»»

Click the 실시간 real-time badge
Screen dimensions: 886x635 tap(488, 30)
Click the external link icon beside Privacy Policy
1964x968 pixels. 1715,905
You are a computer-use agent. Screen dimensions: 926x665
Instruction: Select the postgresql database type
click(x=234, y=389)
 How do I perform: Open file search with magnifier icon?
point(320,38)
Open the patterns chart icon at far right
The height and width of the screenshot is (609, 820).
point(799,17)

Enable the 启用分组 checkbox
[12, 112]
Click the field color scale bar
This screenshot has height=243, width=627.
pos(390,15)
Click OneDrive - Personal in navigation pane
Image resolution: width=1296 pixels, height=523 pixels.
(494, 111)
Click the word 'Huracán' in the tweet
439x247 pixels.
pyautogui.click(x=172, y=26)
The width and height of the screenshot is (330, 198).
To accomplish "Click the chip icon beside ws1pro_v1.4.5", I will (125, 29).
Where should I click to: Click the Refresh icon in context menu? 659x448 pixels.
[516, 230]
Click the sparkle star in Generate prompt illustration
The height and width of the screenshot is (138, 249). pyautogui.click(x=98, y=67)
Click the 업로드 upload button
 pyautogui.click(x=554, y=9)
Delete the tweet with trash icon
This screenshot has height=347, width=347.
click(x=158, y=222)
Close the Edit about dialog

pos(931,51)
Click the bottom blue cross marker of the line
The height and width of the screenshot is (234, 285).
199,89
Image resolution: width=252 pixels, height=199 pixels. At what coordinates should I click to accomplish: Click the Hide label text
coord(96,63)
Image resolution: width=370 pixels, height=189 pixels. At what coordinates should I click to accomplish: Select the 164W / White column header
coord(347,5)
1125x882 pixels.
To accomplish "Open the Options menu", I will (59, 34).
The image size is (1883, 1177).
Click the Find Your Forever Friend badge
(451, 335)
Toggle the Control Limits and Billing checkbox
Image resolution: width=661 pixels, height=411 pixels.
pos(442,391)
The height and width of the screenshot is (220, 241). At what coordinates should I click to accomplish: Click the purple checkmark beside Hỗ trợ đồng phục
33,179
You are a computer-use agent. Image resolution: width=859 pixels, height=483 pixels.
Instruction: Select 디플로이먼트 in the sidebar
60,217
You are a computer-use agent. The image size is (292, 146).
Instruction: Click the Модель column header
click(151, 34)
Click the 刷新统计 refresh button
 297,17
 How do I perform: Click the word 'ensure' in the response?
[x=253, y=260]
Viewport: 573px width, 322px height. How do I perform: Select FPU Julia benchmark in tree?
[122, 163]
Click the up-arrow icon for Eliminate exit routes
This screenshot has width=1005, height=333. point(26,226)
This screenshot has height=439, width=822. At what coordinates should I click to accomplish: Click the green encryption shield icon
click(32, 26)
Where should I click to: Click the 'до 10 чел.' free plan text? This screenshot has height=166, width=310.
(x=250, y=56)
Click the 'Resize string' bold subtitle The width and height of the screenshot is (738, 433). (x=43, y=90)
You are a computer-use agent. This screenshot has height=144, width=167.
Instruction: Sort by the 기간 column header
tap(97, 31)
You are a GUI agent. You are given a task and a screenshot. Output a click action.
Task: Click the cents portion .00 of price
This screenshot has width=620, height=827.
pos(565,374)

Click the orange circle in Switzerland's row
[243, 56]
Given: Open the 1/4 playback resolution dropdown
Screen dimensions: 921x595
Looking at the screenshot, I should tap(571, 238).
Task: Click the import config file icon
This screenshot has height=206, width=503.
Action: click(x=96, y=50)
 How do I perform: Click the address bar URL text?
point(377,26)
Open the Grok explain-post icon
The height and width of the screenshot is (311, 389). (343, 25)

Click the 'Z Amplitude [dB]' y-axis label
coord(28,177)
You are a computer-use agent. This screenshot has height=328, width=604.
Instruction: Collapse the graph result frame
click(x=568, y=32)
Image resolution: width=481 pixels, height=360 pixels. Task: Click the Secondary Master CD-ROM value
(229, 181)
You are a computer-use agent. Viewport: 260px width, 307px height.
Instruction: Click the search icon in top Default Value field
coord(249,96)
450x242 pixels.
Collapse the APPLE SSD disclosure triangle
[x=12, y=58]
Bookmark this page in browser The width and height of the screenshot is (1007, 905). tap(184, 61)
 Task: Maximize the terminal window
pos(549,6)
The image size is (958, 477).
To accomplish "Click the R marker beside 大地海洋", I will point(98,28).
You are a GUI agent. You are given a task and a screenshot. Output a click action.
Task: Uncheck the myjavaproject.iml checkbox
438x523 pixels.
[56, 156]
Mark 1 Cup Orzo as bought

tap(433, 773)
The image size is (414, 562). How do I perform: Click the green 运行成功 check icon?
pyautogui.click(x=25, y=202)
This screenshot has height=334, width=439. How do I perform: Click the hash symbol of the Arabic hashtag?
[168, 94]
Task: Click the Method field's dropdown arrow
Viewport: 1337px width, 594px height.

««

Determine how many lines of the material hold "computer", and respond with that number only.

6